Wednesday, November 30, 2011
NCUA made the decision to liquidate BCT Federal Credit Union and discontinue operations after determining the credit union was insolvent and has no prospect for restoring viable operations on its own. At the time of liquidation and subsequent purchase by Visions Federal Credit Union, the former credit union served approximately 3,900 members and had deposits of approximately $41.3 million.
BCT reported a loss of almost $9.6 million as it set aside almost $9.5 million in provisions for loan losses as of September 2011.
This loss caused BCT to become insolvent (net worth of -$3.2 million) with a net worth ratio of -8.44 percent as of the end of September. However, BCT's call report shows that the credit union had a net worth ratio of 12.80 percent as of June 2011.
The credit union reported charging off almost 50 percent of its loan portfolio in the third quarter.
Read the press release.
Tuesday, November 29, 2011
NCUA’s complaint alleges that there were numerous material misrepresentations made by the sellers, issuers and underwriters in the offering documents of securities sold to two failed corporate credit unions -- U.S. Central and WesCorp. These misrepresentations caused the corporate credit unions that bought the securities to believe the risk of loss associated with the investment was minimal, when in fact the risk was substantial.
Read the press release.
Read the complaint.
Monday, November 28, 2011
The first was an update on a lawsuit filed by First Basin Credit Union of Odessa, Texas. The second was a letter to the editor of Credit Union Times by the CEO of First Entertainment Credit Union (Hollywood, CA) cautioning credit union trade associations from meddling in the the internal affairs of credit unions exercising their rights to switch charters.
First Basin Credit Union is seeking $24 million in damages over its aborted attempt to switch to a bank charter.
According to Credit Union Times, First Basin has amended its complaint and is seeking damages from the Texas Credit Union League, the National Center for Member Trust, and North Carolina-based Self-Help Federal Credit Union.
First Basin Credit Union claims that the defendants manufactured the dissident group – Save First Basin – that opposed First Basin’s conversion and caused damages to the credit union.
The lawsuit has been going on for over three years.
Chuck Bruen, the CEO of First Entertainment Credit Union, wrote Credit Union Times that if the California Credit Union League (the League) moves forward with its plan to educate members over Technology Credit Union's decision to seek a mutual savings bank charter, things could get awfully messy.
He points out that NCUA oversees all member communications by a converting credit union. This information is "pre-screened and pre-approved by the NCUA." (emphasis added)
So, how can the member be misinformed?

> **COLLECTED DATA**
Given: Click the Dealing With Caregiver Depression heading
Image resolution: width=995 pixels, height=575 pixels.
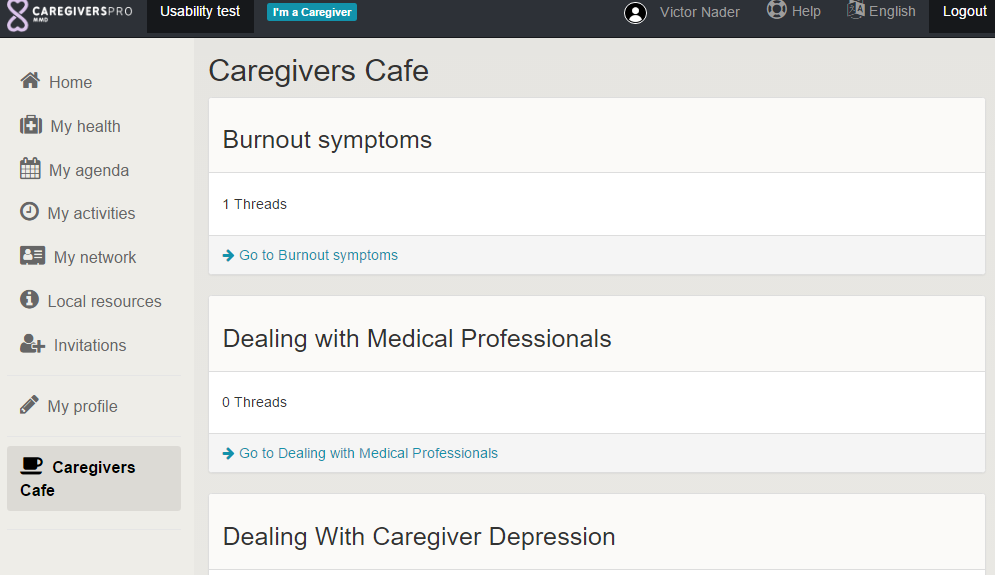Looking at the screenshot, I should (x=419, y=537).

> **LIST OF TASKS**
**A)** In the credit union blog text, how much in damages is First Basin Credit Union seeking over its failed attempt to switch to a bank charter?
**B)** Continue the credit union blog text from where it stops.

> **FINAL ANSWERS**
**A)** $24 million

**B)**
He further notes that the League is not a neutral by-stander. The League will decide what information will be made available to educate the members and the presentation of the information is unlikely to be "fair and balanced."
The letter states that this attempted obstructionism could become unsavory and may expose the League to legal liability.
Wednesday, November 23, 2011
I have heard from a reputable source that NCUA discouraged banks with large correspondent banking operations from bidding on Western Bridge. By doing so, NCUA has probably increased the cost to the Temporary Corporate Credit Union Stabilization Fund associated with Western Bridge's liquidation.
As of August, Western Bridge reported holding $10.5 billion in assets. No other corporate credit union is close to Western Bridge in size. Therefore, a corporate credit union acquiring all of Western Bridge would experience a substantial dilution of its net worth ratio. On top of that, NCUA's new corporate credit union regulations will make it more difficult for a corporate credit union to generate the returns needed so that this investment would exceed any hurdle rate.
As a result, it is unlikely that Western Bridge can be sold intact. If Western Bridge is broken up and sold off in pieces, NCUA will not fetch as high a value for the assets and operations of Western Bridge.
So, by excluding banks from the bidding process that could have acquired the entire corporate credit union, NCUA has potentially raised the cost on all credit unions associated with the liquidation of Western Bridge's failure.
Monday, November 21, 2011
The application has a checked box stating "Establish a Complimentary VOICES membership for me. This entitles me to join PenFed."
The application also has a checked box stating "Free $5 Opening Deposit."
So, Pentagon Federal Credit Union qualifies the applicant for membership by signing them up with Voices for America's Troops and paying their membership fee to the association. In addition, PenFed pays the fee for joining the credit union.
There is no common affinity or interaction among the people responding to this solicitation. PenFed is making a joke out of the common bond requirement.
In my opinion, PenFed is a credit union in name only and should have its tax exemption repealed.
Friday, November 18, 2011
NCUA expects 2012 premium assessments to the NCUSIF to range between 0 basis points and 6 basis points. Premium assessments to the TCCUSF will range between 8 basis points and 11 basis points in 2012.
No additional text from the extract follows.